If the reorganization plan is successful, then the business can carry on as usual while making payments to its creditors as outlined in the plan. If it is unsuccessful, the bankruptcy trustee can dismiss the case, resulting in the debtor having to file another one. They can also move the Chapter 11 bankruptcy to a Chapter 7 bankruptcy. In this case, a debtor’s assets are unprotected and will most likely be liquidated.

How to Avoid Bankruptcy Fraud

Most people and businesses filing for bankruptcy simply want to erase their debts and refresh their financial status. If you’re concerned about accusations of fraud, however, there are some things you can do to prevent them from happening:

  • Acceptance: Bankruptcy is often a last resort option. This means that individuals and businesses that file for bankruptcy often lose a significant amount of their assets. Coming to terms with this before filing bankruptcy can help you provide an accurate petition to avoid fraud.
  • Before Filing: Certain actions people take before filing bankruptcy petitions can significantly affect how their proceedings go. If you’re considering filing for bankruptcy, here are some actions to avoid:
    • Stating incorrect income or revenue amounts on loan or credit applications
    • Making fake documents to support incorrect income or revenue amounts
    • Making purchases with credit that the debtor is not planning on paying back
    • Presumptive fraud, or buying expensive goods or withdrawing a significant amount of money before filing
    • Participating in shady business practices
  • During the Process: There are also several actions to avoid during the proceedings, including:
    • Intentionally not listing an asset to keep it from creditors
    • Hiding a transfer or gift of property or assets to another person or business
    • Getting rid of, refusing to present, or making up documents
    • Lying to creditors or trustees at a creditor meeting

Most fraudulent acts committed during a bankruptcy proceeding are made on accident and are fixed with revisions instead of fraud charges. To prevent anxiety and stress regarding mistakes in a bankruptcy petition, consult a bankruptcy attorney to make sure the paperwork is done right.

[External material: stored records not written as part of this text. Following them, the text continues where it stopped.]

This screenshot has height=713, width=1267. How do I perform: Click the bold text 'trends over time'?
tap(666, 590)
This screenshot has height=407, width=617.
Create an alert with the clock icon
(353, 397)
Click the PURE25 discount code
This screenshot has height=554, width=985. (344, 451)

Q: What Is a Complex Chapter 11?

A: Chapter 11 bankruptcy can be one of the most complicated types of bankruptcy due to the company attempting to reorganize its assets. These bankruptcies often include many different debtors and creditors to help lower a company’s debts. Usually, Chapter 11 bankruptcy is only available for businesses, but certain individuals might qualify for it as well. To learn more about your bankruptcy options, contact a bankruptcy attorney.

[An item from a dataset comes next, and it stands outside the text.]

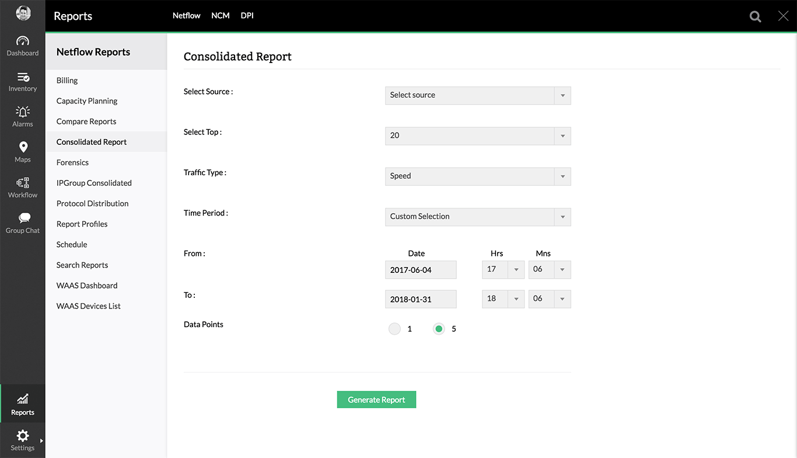Viewport: 797px width, 458px height.
Task: Open the From hours dropdown
Action: tap(503, 270)
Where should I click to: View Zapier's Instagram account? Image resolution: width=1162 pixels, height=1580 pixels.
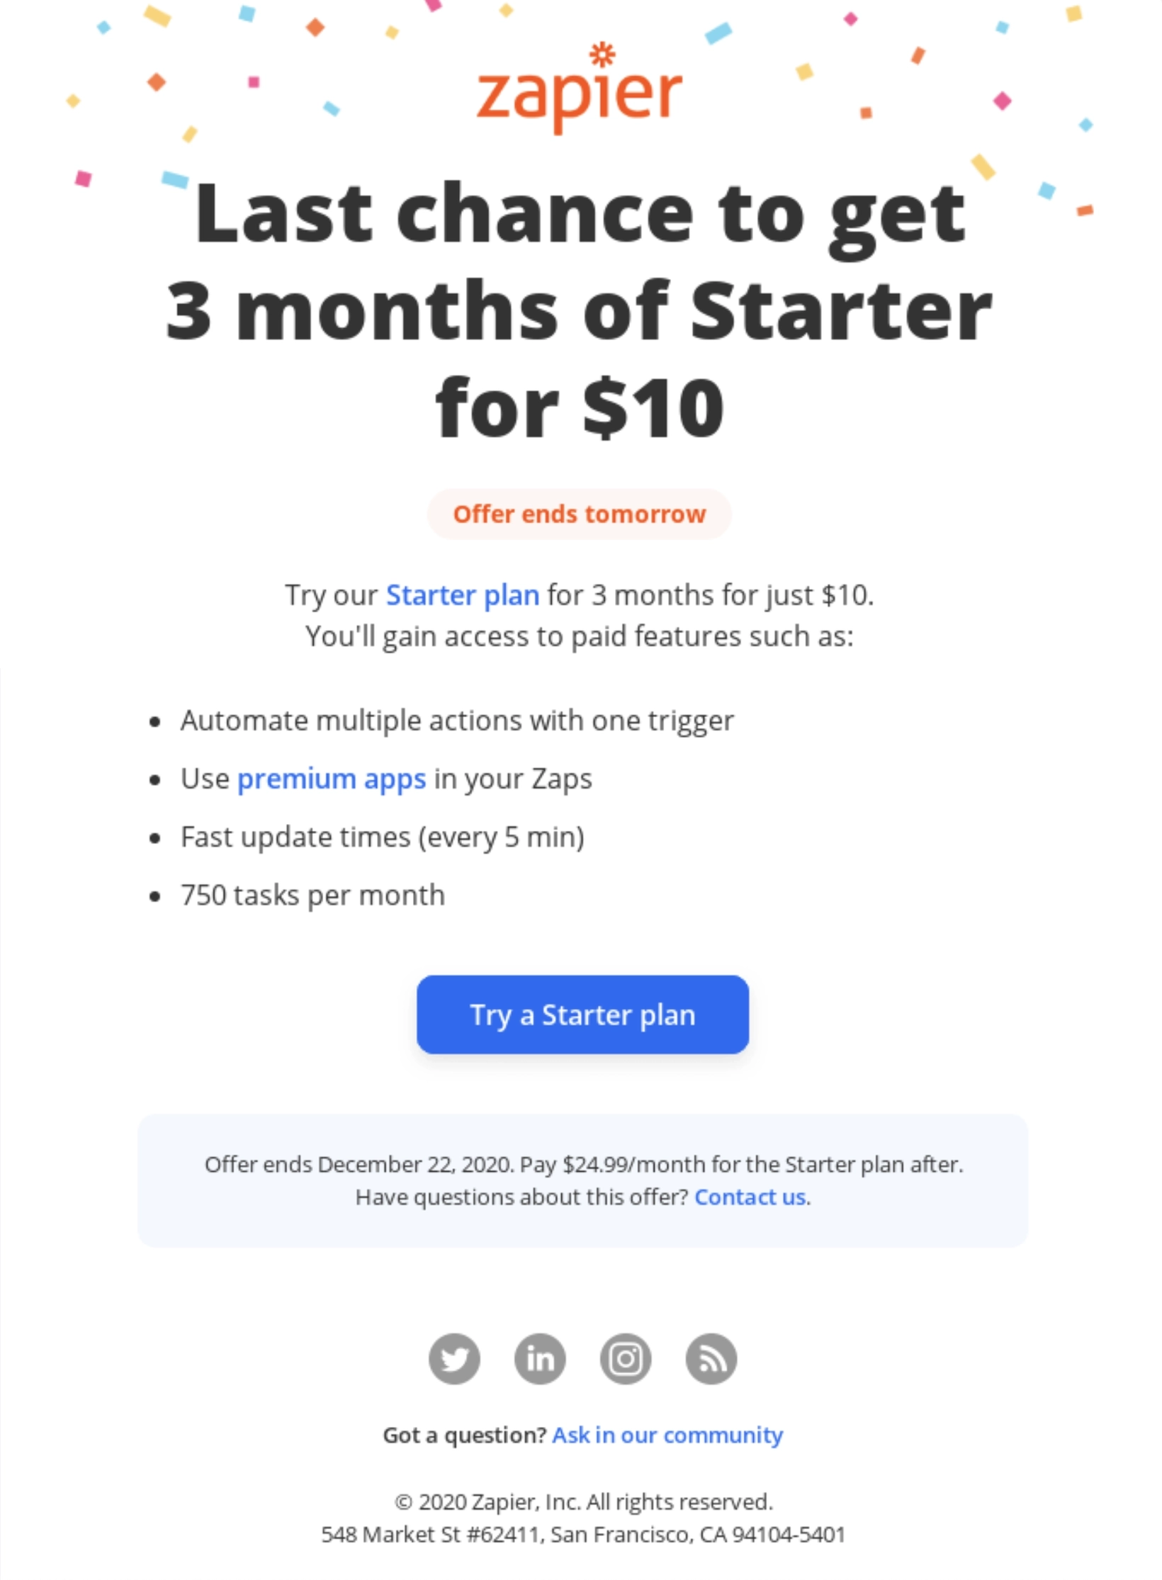coord(625,1358)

Q: How to File for Bankruptcy in Orange County?

A: Before filing for bankruptcy in Orange County, it is important to consider all your options. If you decide that bankruptcy is the most effective solution, the next step is determining what type of bankruptcy to file. These cases are handled on a federal level, so you do not submit any forms to the county; instead, you file forms with the federal government. For additional assistance with filing bankruptcy, contact a California bankruptcy attorney.

Q: Which Bankruptcy Filing Is Least Expensive and Complicated?

A: Most bankruptcy filings in the US are either Chapter 7 or Chapter 13 bankruptcies. While Chapter 7 bankruptcies are often the cheapest, they are usually only available to individuals who make below the median income based on the state they live in. Chapter 13 bankruptcies are often a bit more complicated and usually require a lawyer to complete the process. To learn more about which type of bankruptcy may be right for you, consider working with an attorney.

Q: How Long Does the Bankruptcy Process Take in California?

A: The length of time for a bankruptcy proceeding largely depends on the type of bankruptcy filed and the assets being evaluated. Less complicated bankruptcies can take four to six months, while more complicated ones can take over a year. Longer bankruptcies usually involve some kind of litigation due to a variety of issues. A bankruptcy attorney can help you evaluate how long your bankruptcy case might take.

Secure Your Assets

It is extremely important to file for bankruptcy correctly the first time. The experienced attorneys at Scheer Law Group, LLP, can help with many stages of the bankruptcy process and help protect your personal and business interests. Schedule a consultation with us today to learn about whether bankruptcy is right for you.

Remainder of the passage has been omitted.